As we saw after Sept. 11, certain forms of security theater, once established, become extremely difficult to dislodge as long as there is still any arguable threat. So as long as Covid stays in the news, it’s not hard to envision masking requirements for airplanes and trains persisting far into the future, much as we still try to foil Al Qaeda by taking off our shoes for airport security lines. It’s also possible to imagine a future in which the weird emergent norm of “masks for the help but not the V.I.P.s” — visible everywhere from the Met Gala to political fund-raisers to posh hotels — becomes an expected feature of life among the blue-state upper class (as well as a potent symbol for its critics).
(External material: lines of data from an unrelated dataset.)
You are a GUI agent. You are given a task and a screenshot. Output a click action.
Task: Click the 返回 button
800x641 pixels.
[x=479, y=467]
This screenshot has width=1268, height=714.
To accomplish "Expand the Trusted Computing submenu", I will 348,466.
Then there are blue-state elementary schools, where some of the constituencies that support mask requirements may not be assuaged even after vaccines are available for younger kids. At that point, according to both polls and personal experience, there will still be lots of vaccine hesitancy among even liberal parents — and you could imagine a coalition of more Covid-fearing parents and teachers’ unions demanding masking requirements until a school hits a vaccination threshold that remains perpetually out of reach.
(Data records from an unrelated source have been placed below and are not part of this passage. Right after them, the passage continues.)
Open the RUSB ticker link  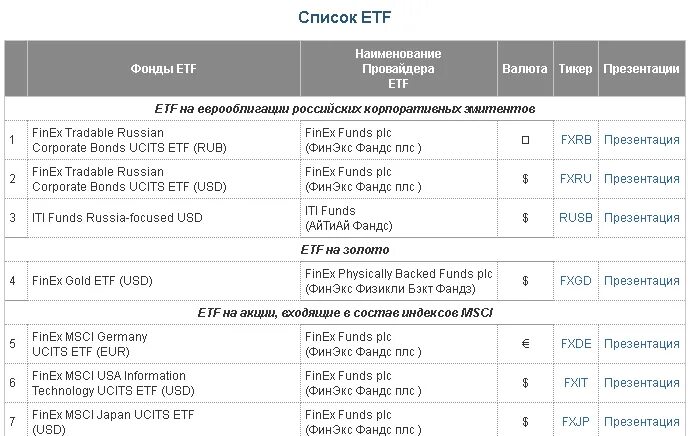(x=576, y=218)
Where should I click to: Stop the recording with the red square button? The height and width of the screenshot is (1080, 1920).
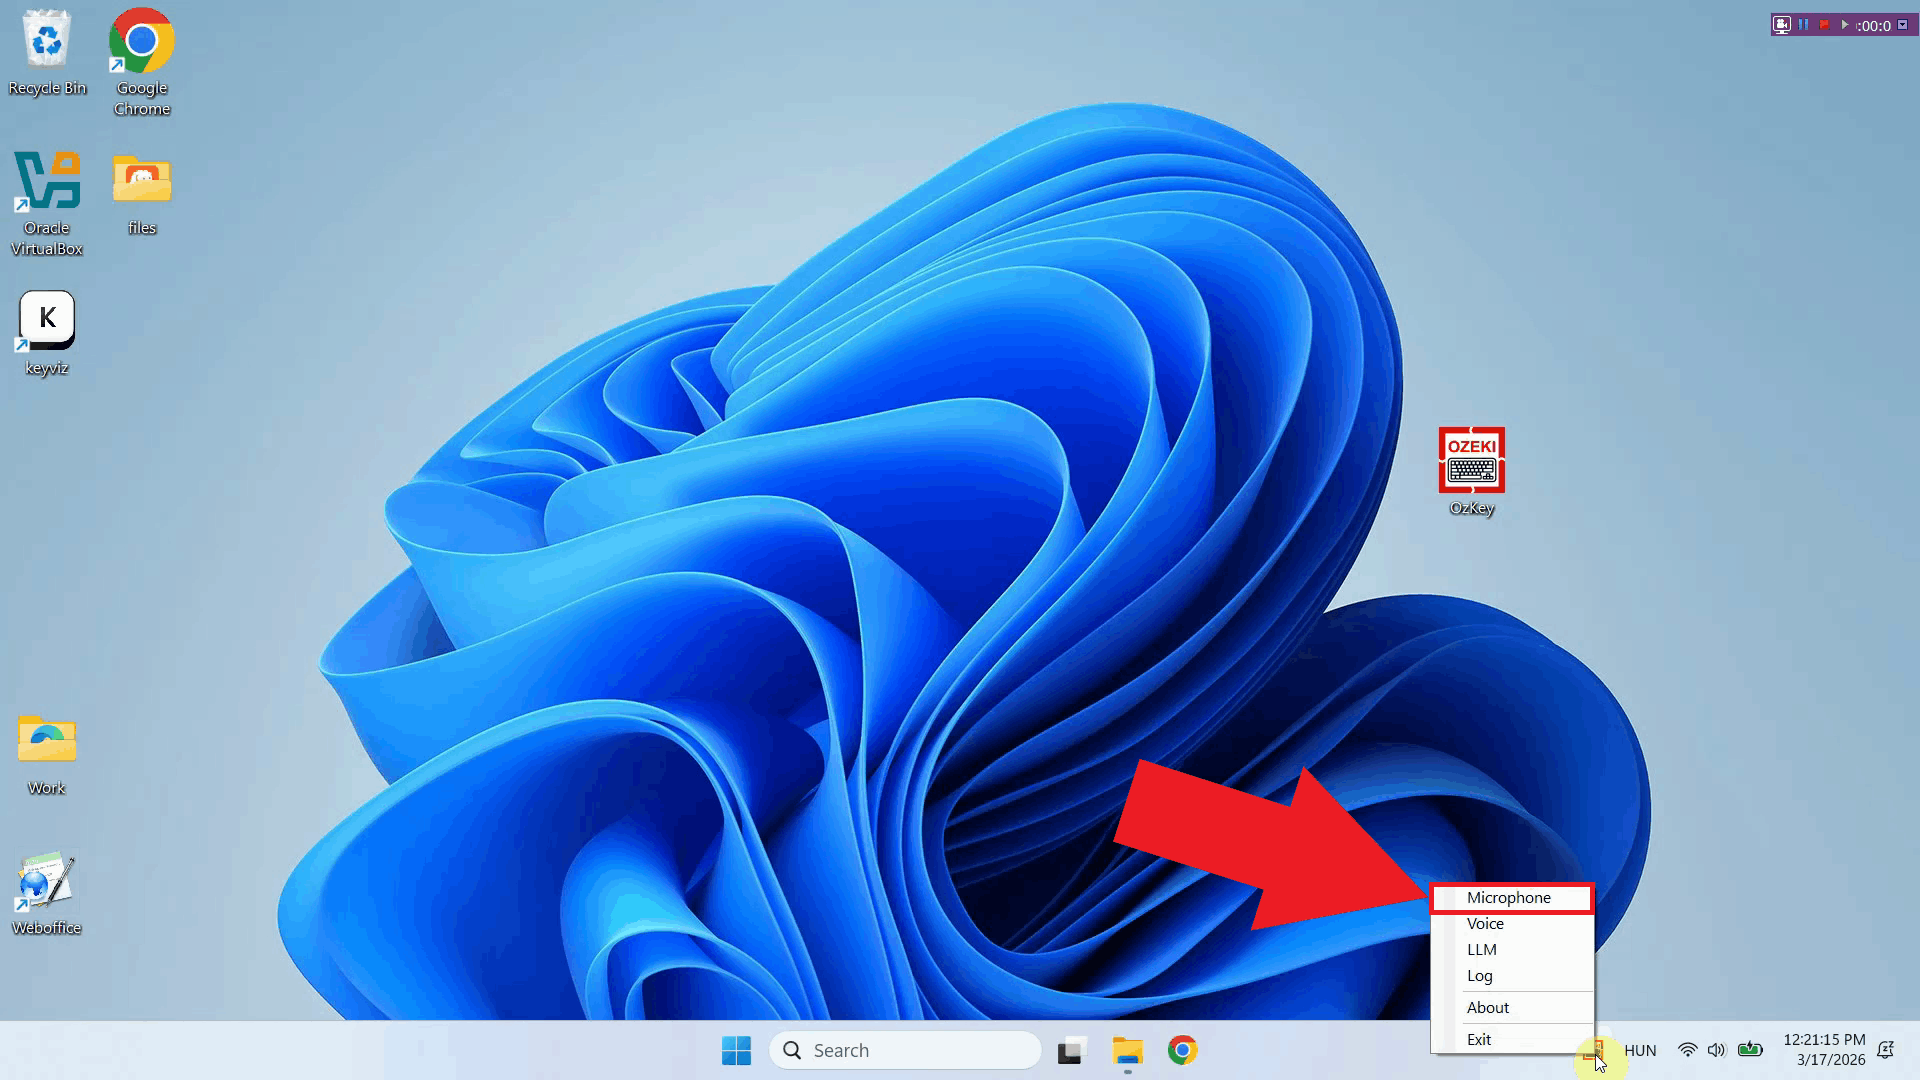pos(1824,24)
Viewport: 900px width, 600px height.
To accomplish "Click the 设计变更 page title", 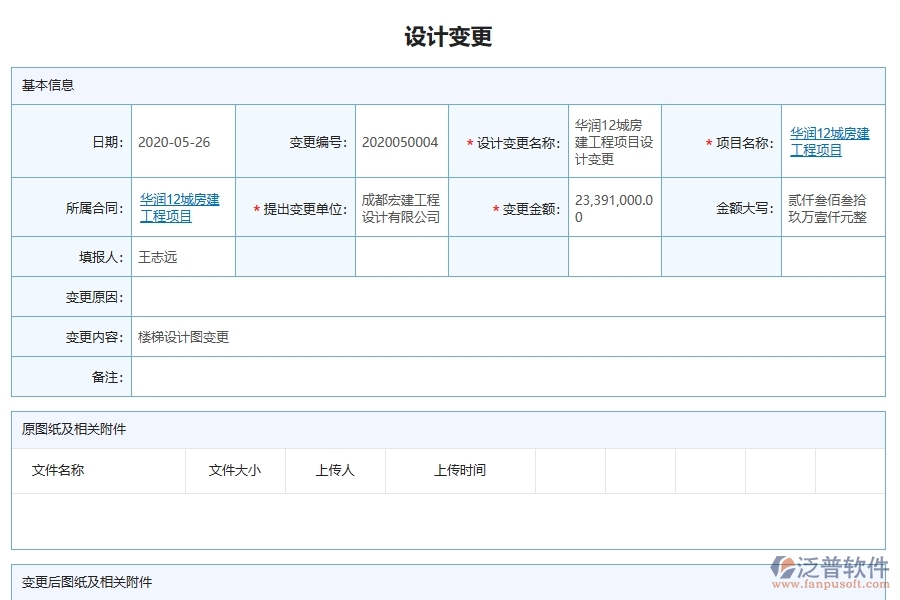I will 449,34.
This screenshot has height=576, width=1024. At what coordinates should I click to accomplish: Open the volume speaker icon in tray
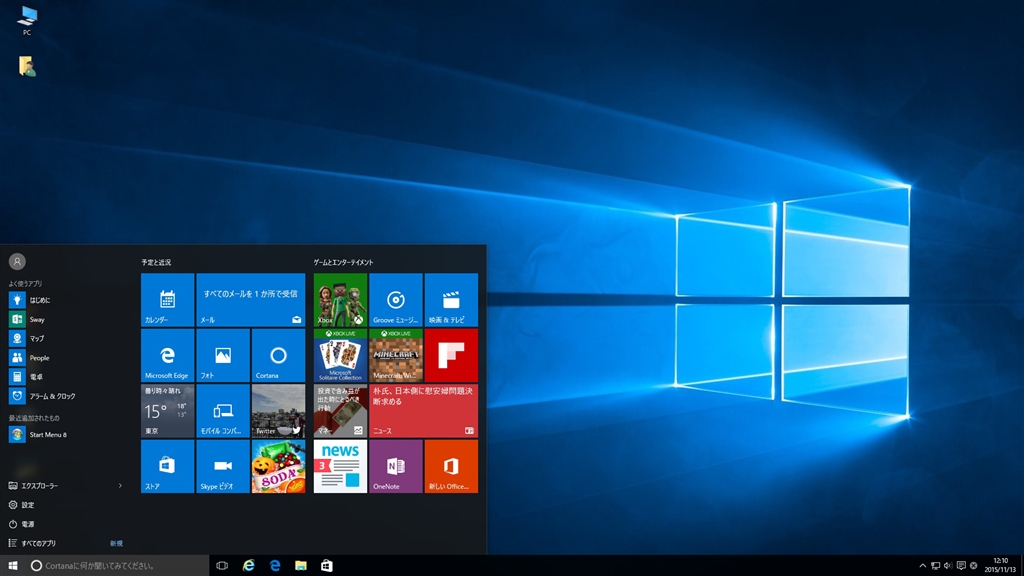click(x=947, y=566)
Already on certain college campuses you can see a version of this permanent-seeming abnormalcy. Even with vaccine requirements for faculty and students, some schools have tried to layer on miniature medical surveillance states, with constant testing and exacting masking rules. (At the University of Southern California, The Wall Street Journal reported recently, “students must leave classrooms to take a sip of water, rather than just sliding their masks down.”) Students and their parents have successfully pushed back against some of the creepier measures — a wearable “bio button” to monitor heart rates and other health indicators at one university, a location-tracking app at another. But the spirit of bio-surveillance fits in nicely with the larger trend toward a kind of supervisory progressivism in campus life, with the attempted bureaucratic regulation of speech and sex, the tech-enabled monitoring of on-campus movement and communication. And if Covid is endemic, if the risk of outbreaks persists indefinitely, it’s not clear that these biopolitical experiments will automatically fade away.
Especially since the culture of deep-blue America is caught up in the same toxic feedback loops of polarization as deep-red America. If certain forms of Republican insouciance about Covid are forged in the fires of cultural resentment, in which you reject Faucian micromanagement by ditching masks and refusing the vaccine, certain forms of liberal overregulation seem forged in fear of red American contagion — in which we just have to mask our kids indefinitely, even though many other developed countries aren’t doing it, because we need to set an example of seriousness to shame all those red-state anti-maskers.
Endemic Covid ensures that this dynamic will never simply vanish. The red-blue vaccination gap isn’t the only vaccination gap that matters, but it’s real enough. Mississippi will probably always have lower vaccination rates than Connecticut, and it’s possible to imagine an endemic future where there are more Covid cases most summers in the Republican-voting air-conditioning belt than there are in New England in the winter.
So deep-blue America will have to decide, in a world that’s postpandemic but not post-Covid, whether it wants to become the safety-above-all caricature that deep-red America has made of it — or if it can settle instead on masking a little more every December and January, a reasonable adaptation to the coronavirus experience, while otherwise leaving the age of emergency behind.